Guest post by Chema Gargouri, Country Director, WES Tunisia

Let us start from the beginning and ask the following question: what are the main qualities and skills of a successful entrepreneur? The answers are diverse, but there are common components that define what makes an individual capable of establishing, managing and leading a venture to success. Some experts name nine qualities, while others sources mention only five. And, in some cases, the list can be as long as 25! The most common qualities, however, are motivation, creativity, resilience, patience and strong will. As for skills, it ranges from the ability to manage, network and raise money to being a good communicator, ethical, disciplined, open minded and a self-starter. And the lists for both qualities and skills can go on.

Thus, the most logical second question would be: what are the qualities and skills that women do not have? Based on my four years of experience managing the Women’s Enterprise for Sustainability (WES) program, my answer is simply that there is no single quality or skill set that women do not have. Consequently, if women entrepreneurs are fewer in number compared to their male counterparts, if their enterprises are smaller in terms of size, if their businesses are not performing and have limited growth potential, the reason is less related to the women entrepreneurs’ qualities and skills and more connected to their own perception of their character and skill set.

In fact, when talking to the women entrepreneurs who participate in WES, whose profiles are as varied as the regions they represent, women entrepreneurs in Tunisia, and possibly in neighboring countries, do not recognize their own skills and abilities, and thus do not value what they are doing or what they are capable of doing. It is then extremely important to offer Tunisian women dedicated “spaces” that provide support to facilitate their decision to be entrepreneurs, raise their awareness of their skills and qualities, build their self-esteem and guide them during their entrepreneurial journey. More than a gender-based approach to enhance women’s entrepreneurship, the WES program has created trusted “spaces” that allow women to establish and grow their business ventures.

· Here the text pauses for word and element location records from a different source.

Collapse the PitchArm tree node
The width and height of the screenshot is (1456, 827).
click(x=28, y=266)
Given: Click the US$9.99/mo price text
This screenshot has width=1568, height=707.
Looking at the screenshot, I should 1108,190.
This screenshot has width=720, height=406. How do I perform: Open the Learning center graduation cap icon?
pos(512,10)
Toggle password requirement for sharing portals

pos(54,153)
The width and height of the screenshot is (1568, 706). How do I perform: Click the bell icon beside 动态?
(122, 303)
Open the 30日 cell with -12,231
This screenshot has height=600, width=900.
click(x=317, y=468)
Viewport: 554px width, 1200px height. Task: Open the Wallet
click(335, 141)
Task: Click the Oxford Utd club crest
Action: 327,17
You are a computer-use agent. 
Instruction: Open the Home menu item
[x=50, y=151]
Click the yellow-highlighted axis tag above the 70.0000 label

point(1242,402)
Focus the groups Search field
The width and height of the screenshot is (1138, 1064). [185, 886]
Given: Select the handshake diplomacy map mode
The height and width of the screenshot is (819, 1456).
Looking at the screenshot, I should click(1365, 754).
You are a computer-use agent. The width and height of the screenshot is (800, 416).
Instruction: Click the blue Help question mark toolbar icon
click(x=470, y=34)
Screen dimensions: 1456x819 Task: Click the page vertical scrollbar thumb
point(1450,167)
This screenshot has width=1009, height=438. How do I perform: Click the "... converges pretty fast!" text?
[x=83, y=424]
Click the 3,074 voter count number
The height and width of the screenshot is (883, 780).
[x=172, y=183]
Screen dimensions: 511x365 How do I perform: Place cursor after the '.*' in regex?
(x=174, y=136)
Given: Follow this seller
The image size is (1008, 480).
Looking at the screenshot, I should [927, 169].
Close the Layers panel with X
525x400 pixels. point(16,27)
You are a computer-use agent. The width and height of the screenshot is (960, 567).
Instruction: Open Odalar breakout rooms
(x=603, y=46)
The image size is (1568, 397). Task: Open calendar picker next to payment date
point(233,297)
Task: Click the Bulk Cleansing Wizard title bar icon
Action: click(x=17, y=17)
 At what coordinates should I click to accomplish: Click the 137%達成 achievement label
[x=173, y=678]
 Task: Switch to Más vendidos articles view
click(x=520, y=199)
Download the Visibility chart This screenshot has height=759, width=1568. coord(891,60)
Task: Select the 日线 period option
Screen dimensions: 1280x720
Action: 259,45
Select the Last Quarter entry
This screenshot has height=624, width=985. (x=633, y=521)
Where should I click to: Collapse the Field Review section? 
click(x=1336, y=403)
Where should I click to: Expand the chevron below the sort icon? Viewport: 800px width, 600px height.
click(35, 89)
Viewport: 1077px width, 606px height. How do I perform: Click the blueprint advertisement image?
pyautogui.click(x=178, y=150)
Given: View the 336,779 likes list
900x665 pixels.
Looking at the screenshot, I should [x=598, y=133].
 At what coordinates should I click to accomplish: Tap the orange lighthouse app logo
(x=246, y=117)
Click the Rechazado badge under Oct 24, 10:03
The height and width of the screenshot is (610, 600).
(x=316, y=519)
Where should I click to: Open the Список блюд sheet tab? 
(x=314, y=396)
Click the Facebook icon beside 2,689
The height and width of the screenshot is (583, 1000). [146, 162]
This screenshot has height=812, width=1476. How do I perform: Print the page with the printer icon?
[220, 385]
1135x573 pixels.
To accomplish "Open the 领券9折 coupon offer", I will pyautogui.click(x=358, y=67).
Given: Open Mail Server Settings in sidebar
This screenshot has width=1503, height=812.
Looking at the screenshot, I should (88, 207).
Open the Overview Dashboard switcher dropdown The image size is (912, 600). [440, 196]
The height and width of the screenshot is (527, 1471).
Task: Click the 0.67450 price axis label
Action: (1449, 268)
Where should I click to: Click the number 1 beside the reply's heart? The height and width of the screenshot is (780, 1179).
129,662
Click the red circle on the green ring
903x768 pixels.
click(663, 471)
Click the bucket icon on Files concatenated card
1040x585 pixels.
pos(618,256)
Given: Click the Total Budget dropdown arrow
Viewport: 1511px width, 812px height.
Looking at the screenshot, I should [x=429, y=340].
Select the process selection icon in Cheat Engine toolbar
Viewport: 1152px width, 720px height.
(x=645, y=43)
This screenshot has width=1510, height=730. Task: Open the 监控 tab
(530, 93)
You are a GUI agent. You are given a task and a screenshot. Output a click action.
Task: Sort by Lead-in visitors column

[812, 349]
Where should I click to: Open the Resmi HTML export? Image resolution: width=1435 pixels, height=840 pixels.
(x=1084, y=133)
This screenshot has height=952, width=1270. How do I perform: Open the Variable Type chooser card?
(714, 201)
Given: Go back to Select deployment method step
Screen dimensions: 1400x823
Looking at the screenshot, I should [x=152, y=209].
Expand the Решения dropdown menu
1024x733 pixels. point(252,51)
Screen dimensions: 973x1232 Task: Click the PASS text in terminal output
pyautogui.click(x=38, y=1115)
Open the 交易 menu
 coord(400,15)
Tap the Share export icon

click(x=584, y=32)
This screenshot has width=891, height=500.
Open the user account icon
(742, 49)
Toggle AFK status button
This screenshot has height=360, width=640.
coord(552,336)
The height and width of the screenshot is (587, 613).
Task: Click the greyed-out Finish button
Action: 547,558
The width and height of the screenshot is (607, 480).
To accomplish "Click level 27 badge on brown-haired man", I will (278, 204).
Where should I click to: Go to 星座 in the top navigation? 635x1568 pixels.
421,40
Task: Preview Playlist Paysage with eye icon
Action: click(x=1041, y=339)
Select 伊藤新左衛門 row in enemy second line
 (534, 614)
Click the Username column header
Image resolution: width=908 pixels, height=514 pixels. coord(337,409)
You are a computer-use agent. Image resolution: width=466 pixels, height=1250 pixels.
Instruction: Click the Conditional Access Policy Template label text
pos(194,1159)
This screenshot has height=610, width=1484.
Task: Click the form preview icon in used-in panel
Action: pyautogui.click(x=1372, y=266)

While women in many countries and cultures have struggled to gain more physical, intellectual, and economic independence, successful businesswomen are the best response to the misperceptions around women’s abilities to perform in business. In addition to the adoption of gender-targeted policies to support women’s entrepreneurship, which still do not exist in Tunisia, these policies should “recognize women entrepreneurs as a heterogeneous group in need of different types of support”*. The WES program already recognizes this heterogeneity. By being an inclusive program, WES works towards adapting its services to the needs and requirements of women while, at the same time, taking into consideration the limits and difficulties in each environment where these women are trying to emerge.

*Dzindo, Djana (2014). Women’s Entrepreneurship in North Africa. In Sasha Toperich and Andy Mullins (Eds),  A New Paradigm: Perspectives on the Changing Mediterranean (p. 173). Center for Transatlantic Relations.